By default, Teamwork Cloud, AuthServer, and WebApp use a self-signed certificate that is provided with the build. However, for production environments, it is strongly recommended that you use a certificate signed by trusted certificate authorities (CA). Follow the steps outlined on this page to replace the self-signed certificate with a CA certificate, providing that you already have a private key and a certificate signed by a trusted CA.

Changing the self-signed certificate to a CA certificate

To change the self-signed certificate to a CA certificate


  1. Locate the default keystore file at <install_root>\configuration\keystore.p12.

  2. Update the keystore file with the new private/public key:

    1. Create a PKCS 12 file with the OpenSSL tool:

      openssl pkcs12 -export -name teamworkcloud -in <public_key_name>.crt -inkey <private_key_name>.key -out keystore.p12

      In the example above, teamworkcloud is a sample alias. If you use a different alias, remember to update it in the <install_root>\AuthServer\config\authserver.properties file.

    2. Copy the keystore.p12 file to the <install_root>\configuration directory, replacing the default file with the new one.

  3. Add the public certificate file to the <install_root>\AuthServer\config\truststore directory.

    The public certificate file, or .crt, is the public key from the private/public (.key/.crt) key pair.

  4. Delete the truststore.jks file located at <install_root>\AuthServer\config\truststore.jks.

  5. (Recommended) Secure .key and .p12 files with a password. Make sure to keep the .key file in a safe place.

  6. If you need to switch from IP to FQDN, see how to change server or service address.

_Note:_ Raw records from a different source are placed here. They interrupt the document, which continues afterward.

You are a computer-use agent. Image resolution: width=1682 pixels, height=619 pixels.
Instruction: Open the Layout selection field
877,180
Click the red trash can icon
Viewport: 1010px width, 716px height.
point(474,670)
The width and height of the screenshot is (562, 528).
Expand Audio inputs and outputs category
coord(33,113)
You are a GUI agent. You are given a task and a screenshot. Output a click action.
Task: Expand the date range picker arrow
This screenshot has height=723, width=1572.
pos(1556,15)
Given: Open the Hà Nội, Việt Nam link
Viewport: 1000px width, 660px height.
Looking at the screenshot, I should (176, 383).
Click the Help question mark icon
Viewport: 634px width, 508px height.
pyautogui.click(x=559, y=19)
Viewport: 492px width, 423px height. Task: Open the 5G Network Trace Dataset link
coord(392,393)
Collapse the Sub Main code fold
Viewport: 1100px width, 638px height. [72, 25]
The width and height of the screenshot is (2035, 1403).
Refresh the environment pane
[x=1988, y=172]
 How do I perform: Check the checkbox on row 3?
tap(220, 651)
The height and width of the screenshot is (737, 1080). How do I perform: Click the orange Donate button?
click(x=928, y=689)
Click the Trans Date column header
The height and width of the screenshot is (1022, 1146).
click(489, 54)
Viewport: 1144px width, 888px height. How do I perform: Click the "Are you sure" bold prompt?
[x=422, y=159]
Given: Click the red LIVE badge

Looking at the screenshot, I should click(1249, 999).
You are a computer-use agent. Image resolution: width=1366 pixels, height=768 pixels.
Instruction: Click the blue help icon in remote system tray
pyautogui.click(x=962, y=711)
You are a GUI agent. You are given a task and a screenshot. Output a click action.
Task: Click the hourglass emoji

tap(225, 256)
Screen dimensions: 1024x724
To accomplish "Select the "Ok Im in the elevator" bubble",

If the default configuration (file names, locations, passwords, aliases, etc.) is not changed, no additional steps are necessary. However, if you are changing the default configuration, then you also need to update the relevant properties in the corresponding files, as described below.

Note for Windows users

Teamwork Cloud

Update the default values for the properties indicated below in the <install_root>\configuration\application.conf file if any of the applicable values were changed.

application.conf
https {
		# the file name of the certificate or the key store (should be a full path)
		file = "AuthServer/config/truststore/teamworkcloud.crt"
} 

You can customize both the name and the path of the teamworkcloud.crt file. However, we recommend using the default file name and path. If necessary, change them after confirming that the initial installation is successful.

application.conf
ssl {
		keystorePath = "configuration/keystore.p12"
		keystoreType = "pkcs12"
		keystorePassword = "nomagic"
		keyPassword = "nomagic"
}
application.conf
cassandra {
		enabled = false
		keystorePath = "configuration/keystore.p12"
		keystoreType = "pkcs12"
		keystorePassword = "nomagic"
		truststorePath = "configuration/keystore.p12"
		truststoreType = "pkcs12"
		truststorePassword = "nomagic"
}

AuthServer

Update the default values for the properties indicated below in the <install_root>\AuthServer\config\authserver.properties file if any of the applicable values were changed.

authserver.properties
server.ssl.key-store=../configuration/keystore.p12
server.ssl.key-store-type=PKCS12
server.ssl.key-store-password=nomagic
server.ssl.key-password=nomagic
server.ssl.key-alias=teamworkcloud

WebApp

Update the default values for the properties indicated below in the <install_root>\WebAppPlatform\conf\server.xml file if any of the applicable values were changed.

server.xml
<Certificate    certificateKeystoreFile="../configuration/keystore.p12" 
				certificateKeystorePassword="nomagic" 
				type="RSA" 
/>

All 3 services (Teamwork Cloud, Authserver, and Webapp) must be restarted once all of the configuration changes are completed.